**Görev tanımı**
Belge bölümünü "Bu nedir Allah" ifadesinden "mi Allah aşkına." ifadesine kadar baştan sona yeniden yazın; bunu yaparken "Cumhurbaşkanı" yerine "Başbakan" kullanın.

ASKERI OKULLARIMIZA DOKUMMAYIN

Tüm sırlarımız deşifre oluyor.
Bu nedir Allah aşkına. TV'lere çıkan her emekli ordu mensubu askerler, strateji uzmanı akademisyenler, gasteciler sayesinde Türk ordusunun gizlenebilecek hiç bir sırrı kalmadı. Nerede, hangi mevkide uçak, helikopter Pistleri ve.mühimmat; boğaziçi Köprüsünü koruyan top ve tank birliği nerede konuşlanmış...
...
Yahu yapmayın, etmeyin; hainin şerefsizliğini anlatabilmek için yine hainin vermek istediği zarara farkında olmadan taşoranlık yapıyorsunuz. Dünya alemin ordumuz hakkında bilmediği kalmadı. Öte yandan Sayın Cumhurbaşkanı "Darbeyi eniştemden öğrendim" demesini nasıl izah edeceğiz. Keşke "O da; bende gizli kalsın" deseydi; yine Rus uçağını düşüren pilotların darbeciler olduğunun söylenmesi kısa vade de bir müşgülatı izah açısından işimize gelse de uzun vadede ne faydası olabilir mi Allah aşkına.

**Verilen bilgiler**
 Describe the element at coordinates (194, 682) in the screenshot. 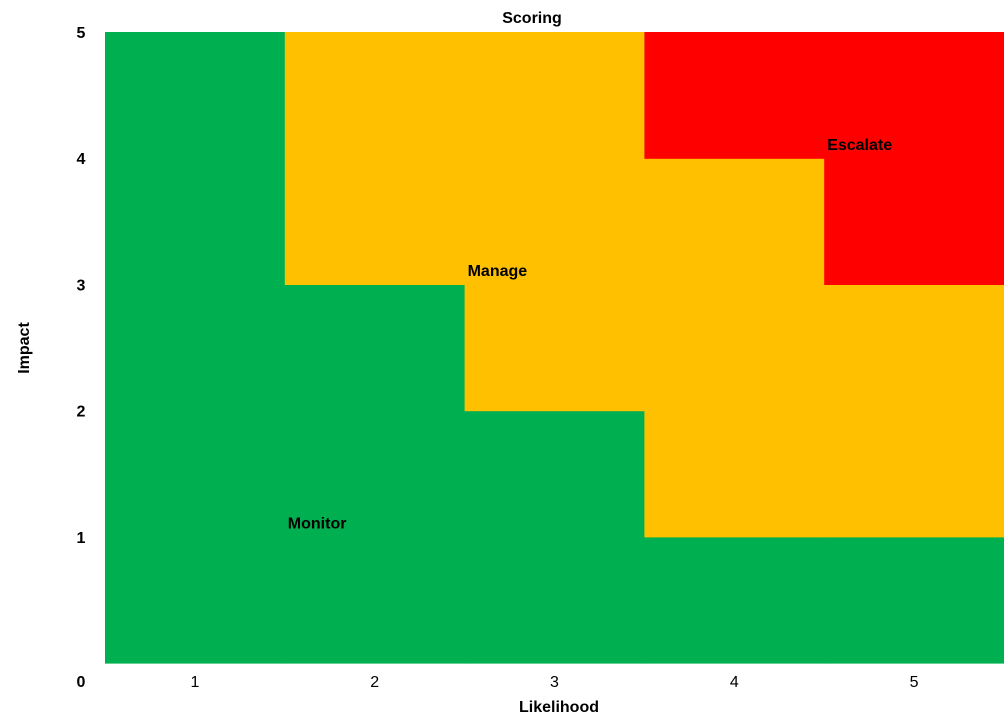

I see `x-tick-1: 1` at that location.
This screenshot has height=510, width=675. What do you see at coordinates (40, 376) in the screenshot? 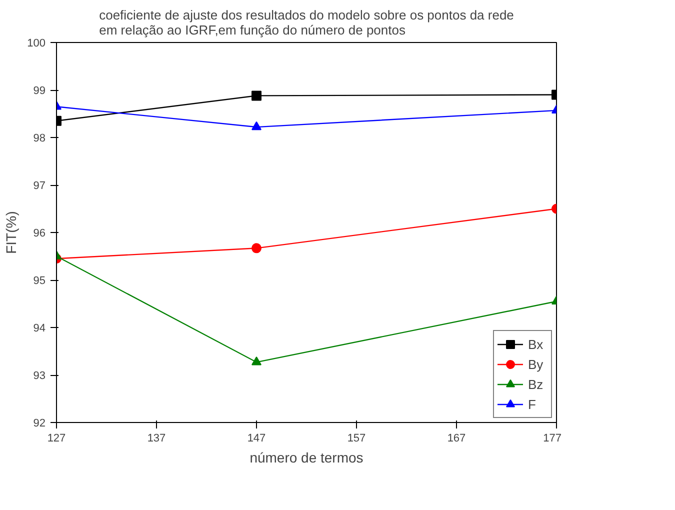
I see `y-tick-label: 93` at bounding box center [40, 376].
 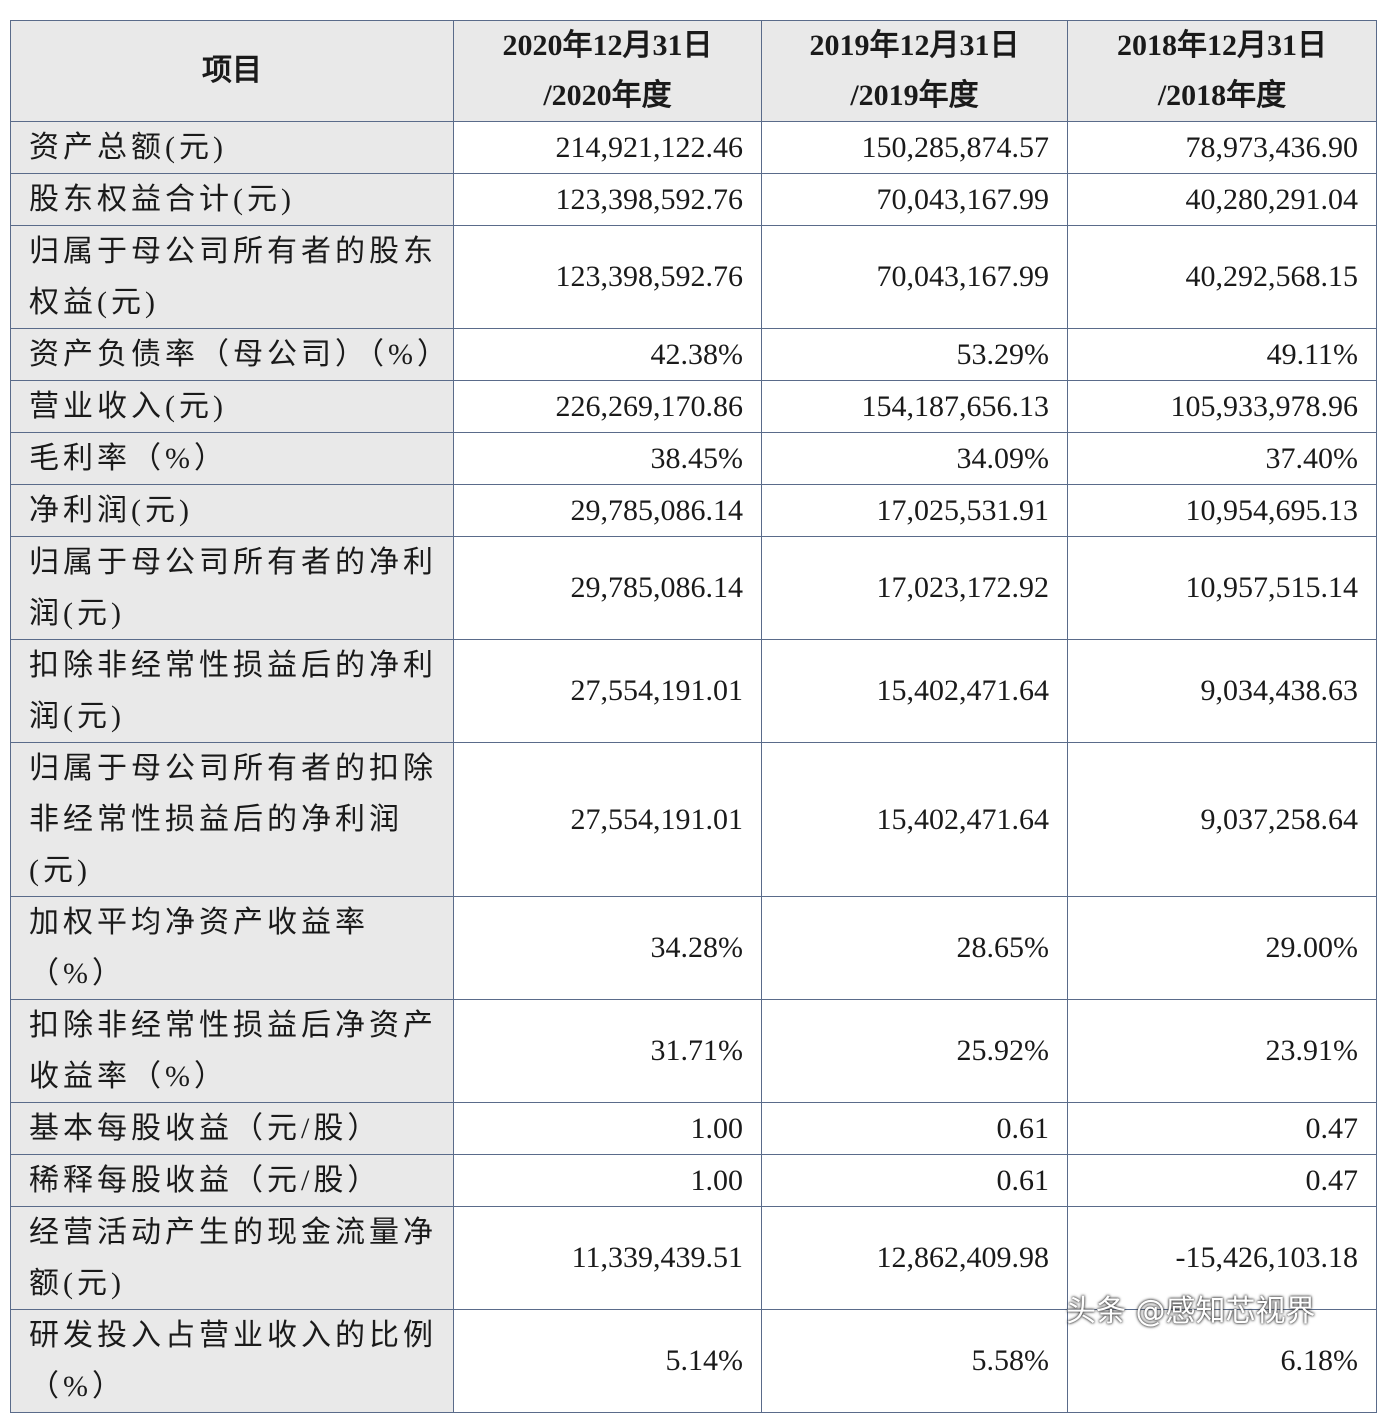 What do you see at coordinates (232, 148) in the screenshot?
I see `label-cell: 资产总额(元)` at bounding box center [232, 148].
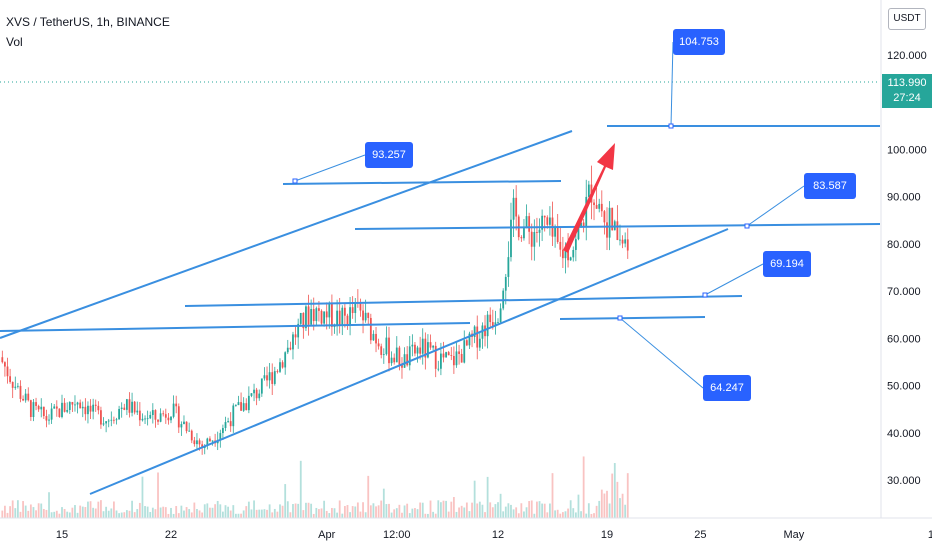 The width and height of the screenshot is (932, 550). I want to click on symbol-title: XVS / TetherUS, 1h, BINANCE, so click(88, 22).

**Yanıt bölümü**
Bu nedir Allah aşkına. TV'lere çıkan her emekli ordu mensubu askerler, strateji uzmanı akademisyenler, gasteciler sayesinde Türk ordusunun gizlenebilecek hiç bir sırrı kalmadı. Nerede, hangi mevkide uçak, helikopter Pistleri ve.mühimmat; boğaziçi Köprüsünü koruyan top ve tank birliği nerede konuşlanmış...
...
Yahu yapmayın, etmeyin; hainin şerefsizliğini anlatabilmek için yine hainin vermek istediği zarara farkında olmadan taşoranlık yapıyorsunuz. Dünya alemin ordumuz hakkında bilmediği kalmadı. Öte yandan Sayın Başbakan "Darbeyi eniştemden öğrendim" demesini nasıl izah edeceğiz. Keşke "O da; bende gizli kalsın" deseydi; yine Rus uçağını düşüren pilotların darbeciler olduğunun söylenmesi kısa vade de bir müşgülatı izah açısından işimize gelse de uzun vadede ne faydası olabilir mi Allah aşkına.